### TASK STATEMENT
The data below should be restated word for word, with every picture omitted.

Dataset entries:
■ ■ ■ ■

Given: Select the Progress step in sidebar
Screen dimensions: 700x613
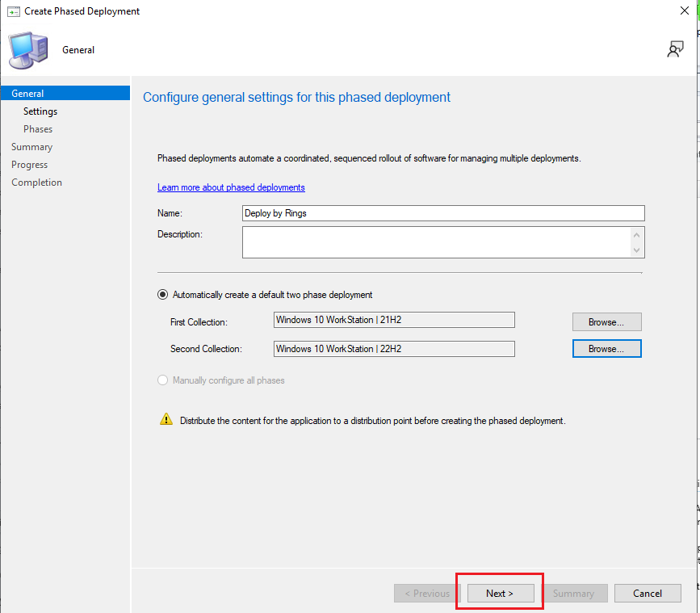Looking at the screenshot, I should pos(29,165).
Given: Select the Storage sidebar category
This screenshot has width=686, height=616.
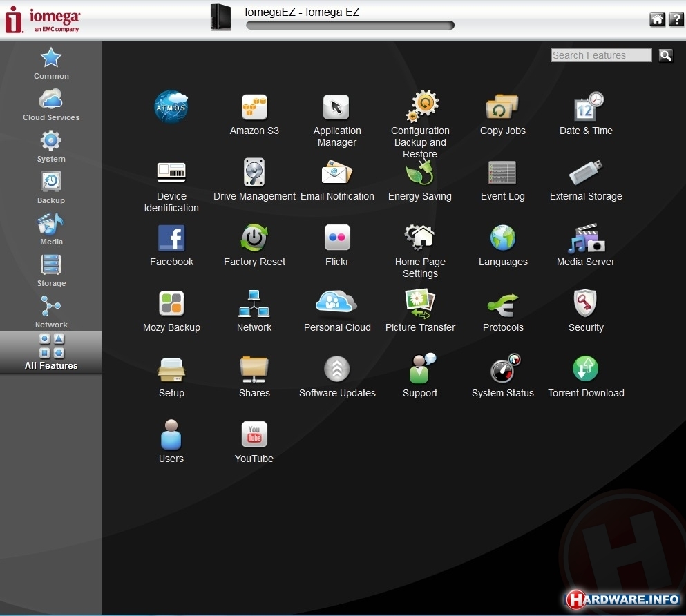Looking at the screenshot, I should (51, 271).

■ ■ ■ ■

### EXPECTED ANSWER
Given: Select the Progress step in sidebar
Screen dimensions: 700x613
Looking at the screenshot, I should pos(29,165).
Given: Select the Storage sidebar category
This screenshot has width=686, height=616.
Looking at the screenshot, I should (51, 271).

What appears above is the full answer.